(WHAT THE TASK REQUIRES): Lines of the material that include the string "มมนา" should be returned.

(INFORMATION SHOWN):
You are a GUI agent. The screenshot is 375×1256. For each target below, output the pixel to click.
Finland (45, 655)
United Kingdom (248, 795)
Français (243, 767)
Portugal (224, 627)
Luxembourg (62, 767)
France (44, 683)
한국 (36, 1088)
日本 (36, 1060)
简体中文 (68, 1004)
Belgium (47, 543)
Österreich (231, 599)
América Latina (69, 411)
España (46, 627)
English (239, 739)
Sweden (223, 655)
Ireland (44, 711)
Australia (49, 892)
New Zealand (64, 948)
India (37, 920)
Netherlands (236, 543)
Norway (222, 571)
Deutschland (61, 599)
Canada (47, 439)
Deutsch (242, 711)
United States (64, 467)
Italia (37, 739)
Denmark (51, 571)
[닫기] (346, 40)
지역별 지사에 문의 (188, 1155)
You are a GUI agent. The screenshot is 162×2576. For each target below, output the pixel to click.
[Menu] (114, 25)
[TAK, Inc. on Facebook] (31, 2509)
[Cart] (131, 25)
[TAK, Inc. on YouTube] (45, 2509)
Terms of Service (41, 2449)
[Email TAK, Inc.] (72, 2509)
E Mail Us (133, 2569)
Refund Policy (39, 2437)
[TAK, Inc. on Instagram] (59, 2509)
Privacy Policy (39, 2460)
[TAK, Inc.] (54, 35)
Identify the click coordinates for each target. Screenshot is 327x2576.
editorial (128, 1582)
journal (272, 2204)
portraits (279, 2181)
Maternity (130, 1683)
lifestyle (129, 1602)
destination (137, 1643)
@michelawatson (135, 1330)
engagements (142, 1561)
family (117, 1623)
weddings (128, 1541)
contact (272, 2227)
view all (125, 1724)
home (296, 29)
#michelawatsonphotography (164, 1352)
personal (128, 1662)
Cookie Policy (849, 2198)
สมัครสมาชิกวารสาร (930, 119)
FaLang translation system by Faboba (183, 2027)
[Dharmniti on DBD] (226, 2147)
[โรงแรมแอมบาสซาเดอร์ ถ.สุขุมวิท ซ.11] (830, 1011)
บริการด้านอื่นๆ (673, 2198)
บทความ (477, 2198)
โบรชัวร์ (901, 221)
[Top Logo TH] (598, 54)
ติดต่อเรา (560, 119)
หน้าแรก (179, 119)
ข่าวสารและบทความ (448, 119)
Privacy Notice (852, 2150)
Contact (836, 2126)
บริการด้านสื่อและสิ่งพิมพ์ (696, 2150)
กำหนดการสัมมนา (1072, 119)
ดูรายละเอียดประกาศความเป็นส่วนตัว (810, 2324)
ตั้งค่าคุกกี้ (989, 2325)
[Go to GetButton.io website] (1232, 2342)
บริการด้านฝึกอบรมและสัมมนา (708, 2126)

(EXERCISE RESPONSE):
กำหนดการสัมมนา (1072, 119)
บริการด้านฝึกอบรมและสัมมนา (708, 2126)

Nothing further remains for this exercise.